- Data extracts:
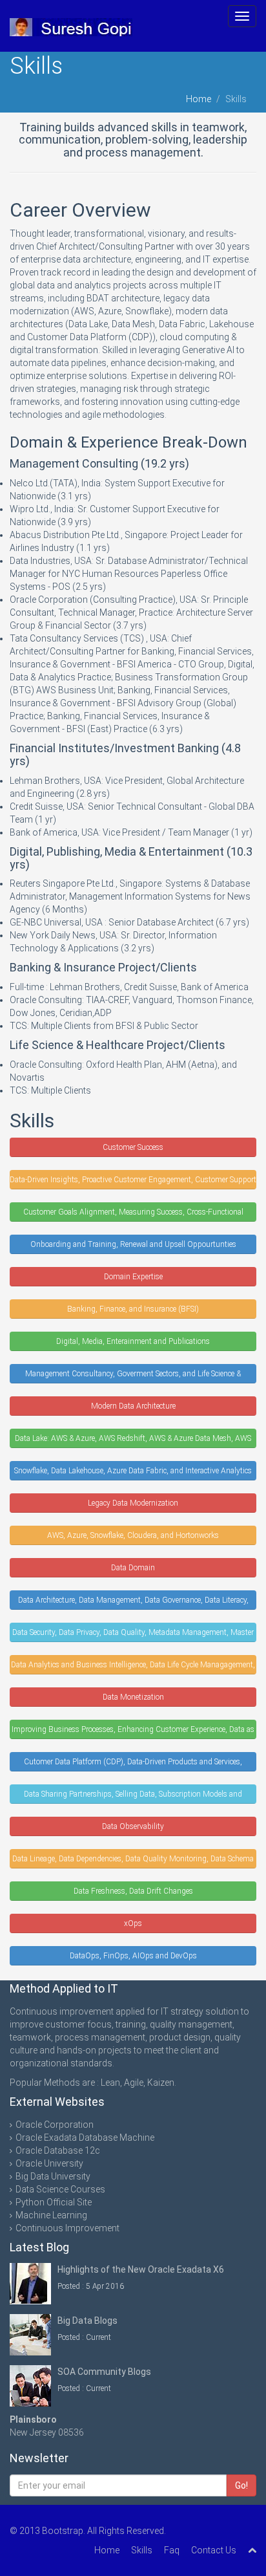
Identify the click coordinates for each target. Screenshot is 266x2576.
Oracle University (49, 2163)
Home (198, 99)
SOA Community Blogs (104, 2371)
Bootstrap (62, 2531)
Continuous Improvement (67, 2228)
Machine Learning (51, 2215)
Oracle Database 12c (57, 2150)
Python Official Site (53, 2202)
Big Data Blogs (87, 2320)
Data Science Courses (60, 2189)
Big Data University (52, 2176)
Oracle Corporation (54, 2124)
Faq (171, 2550)
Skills (141, 2550)
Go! (241, 2485)
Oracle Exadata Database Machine (84, 2137)
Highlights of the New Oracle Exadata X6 (140, 2269)
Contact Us (213, 2550)
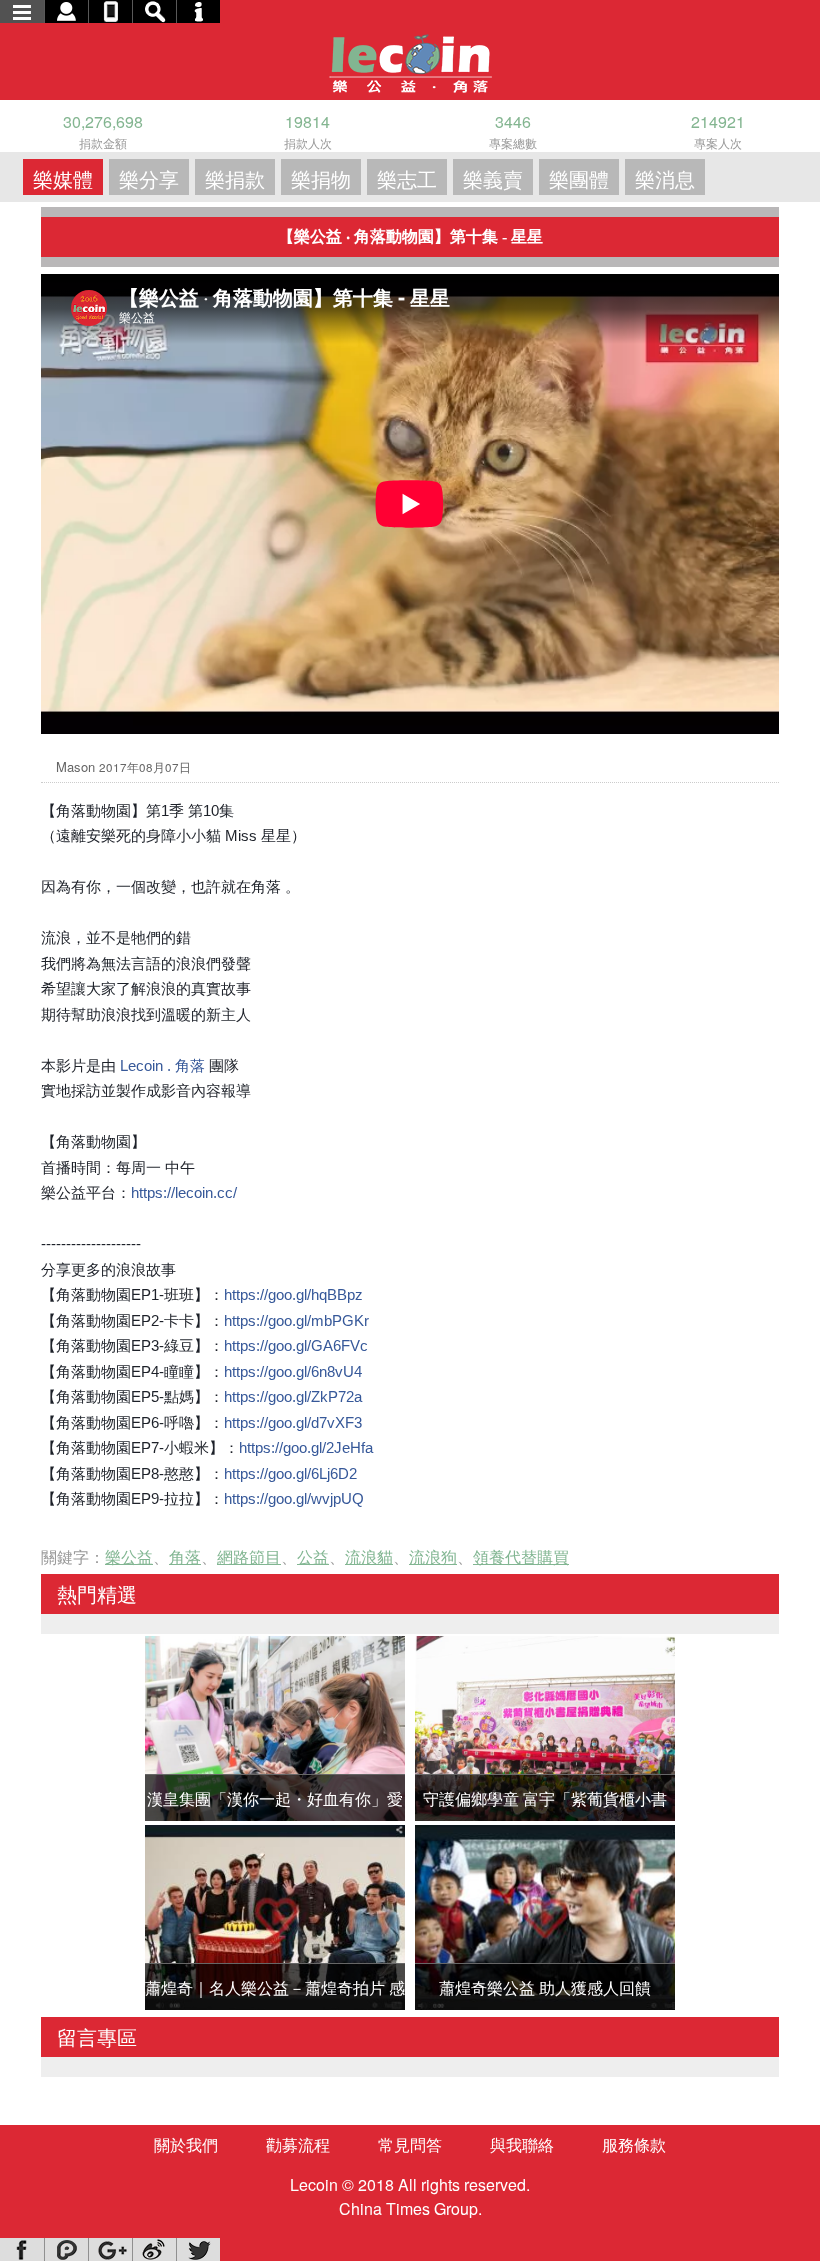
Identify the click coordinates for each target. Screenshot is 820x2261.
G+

- Instructions to follow: Each line in the records above should be reproduced exactly; images are not copied.

- Solved exercise:
Identify the click coordinates for each target. Screenshot is 266x2576.
Oracle University (49, 2163)
Home (198, 99)
SOA Community Blogs (104, 2371)
Bootstrap (62, 2531)
Continuous Improvement (67, 2228)
Machine Learning (51, 2215)
Oracle Database 12c (57, 2150)
Python Official Site (53, 2202)
Big Data Blogs (87, 2320)
Data Science Courses (60, 2189)
Big Data University (52, 2176)
Oracle Corporation (54, 2124)
Faq (171, 2550)
Skills (141, 2550)
Go! (241, 2485)
Oracle Exadata Database Machine (84, 2137)
Highlights of the New Oracle Exadata X6 (140, 2269)
Contact Us (213, 2550)
Identify the click coordinates for each target. Screenshot is 820x2261.
G+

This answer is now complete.